Grotto at Wardour Castle
Grotto at Wardour Castle — Photo: Rodw | Public domain

Wardour Castle

Castles in WiltshireGrade I listed buildings in WiltshireRuins in WiltshireEnglish Heritage sites14th-century architecture
4 min read

There is only one hexagonal castle in Britain, and it sits in a quiet Wiltshire valley fifteen miles west of Salisbury. Six sides, six towers, one courtyard at the centre, a design borrowed from France in the 1390s when six-sided castles were briefly fashionable on the Continent. Old Wardour was never copied. Two and a half centuries after it was built, royalist troops blew most of one wall apart during the Civil War, and it has stood like that ever since, a hexagon missing a corner.

Built to a French pattern

In 1392 or 1393 King Richard II granted John, the fifth Baron Lovell, permission to build a castle on land the Lovells had picked up after Sir Lawrence de St Martin died in 1385. The master mason was William Wynford, one of the great architects of the Perpendicular Gothic, and the stone was Tisbury greensand, quarried within sight of the building site.
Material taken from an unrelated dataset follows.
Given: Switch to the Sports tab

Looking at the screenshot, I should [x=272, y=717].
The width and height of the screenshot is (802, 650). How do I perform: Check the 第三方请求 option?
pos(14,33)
Wynford's design echoed French chateaux, particularly the château de Concressault, but no one in Britain had built anything like it. The hexagonal plan let him pack several self-contained guest suites inside the walls, also a first in England. Visitors today can still climb to the battlements and see how cleverly the geometry packs four or five storeys of rooms around a single small courtyard with a central well.

The Arundells, lost and recovered

The Lovells backed the wrong side in the Wars of the Roses. The castle was confiscated in 1461, passed through several owners, and was finally bought in 1544 by Sir Thomas Arundell of Lanherne, a staunch Roman Catholic who served Henry VIII's queen Catherine Howard. In 1552 he was executed for treason and Wardour was seized again. Eighteen years later his son, Sir Matthew Arundell, bought it back. Above the entrance Matthew carved the year 1578 and an inscription in Latin: Sub nomine tuo stet genus et domus, may the family and the house stand under Thy name. He widened the medieval windows, added classical doorways and a musicians' gallery above the great hall, and turned a fortress into a Renaissance country house. The Arundell coat of arms still rides above the gate.

Blown apart

By 1643 Wardour was held by Lady Blanche Arundell, in her sixties, while her husband was away fighting for the king. Parliamentarian troops besieged the castle. She held it for six days with a household of about twenty-five before surrendering. The castle changed hands twice more, and in 1644 royalist forces under her son Henry Arundell laid mines beneath the south-west walls and blew them up to dislodge the parliamentary garrison. The mine worked. The castle was rendered uninhabitable and never lived in again. Strangely, the destruction also let in the light: the central courtyard, which had been dark and pressed in by storeys of stone, opened up into the bright, spacious ruin that visitors see today.

Films, album covers, a Georgian grotto

In 1792 Josiah Lane of Tisbury built a grotto on the grounds using stones taken from the castle ruins, set among three standing stones removed from a vanished Tisbury stone circle. The grotto and the surrounding parkland make a setting that filmmakers cannot resist. Kevin Costner's 1991 Robin Hood: Prince of Thieves filmed key scenes here, including the iconic grotto. Sting shot the cover of Ten Summoner's Tales inside the castle ruins. English Heritage manages the site today, and on a clear afternoon you can climb the spiral staircases, lean on the battlements, and look across the same Wiltshire greensand valley that William Wynford's masons quarried six and a half centuries ago.

From the Air

Coordinates 51.036 N, 2.089 W. Wardour Castle sits in a wooded valley on the boundary between Tisbury and Donhead St Andrew parishes, about 15 nm west of Salisbury and 5 nm south-east of Mere. From altitude, look for the hexagonal ruin on rising ground beside a small lake, with mature parkland around it. The South Western Main Line passes 1 nm north through Tisbury. Nearest airports: Compton Abbas (EGHA), a grass strip, lies 7 nm south; Bournemouth (EGHH) is 28 nm south-east; Boscombe Down (EGDM) is 15 nm east. Best visibility is morning, when low sun rakes the broken walls.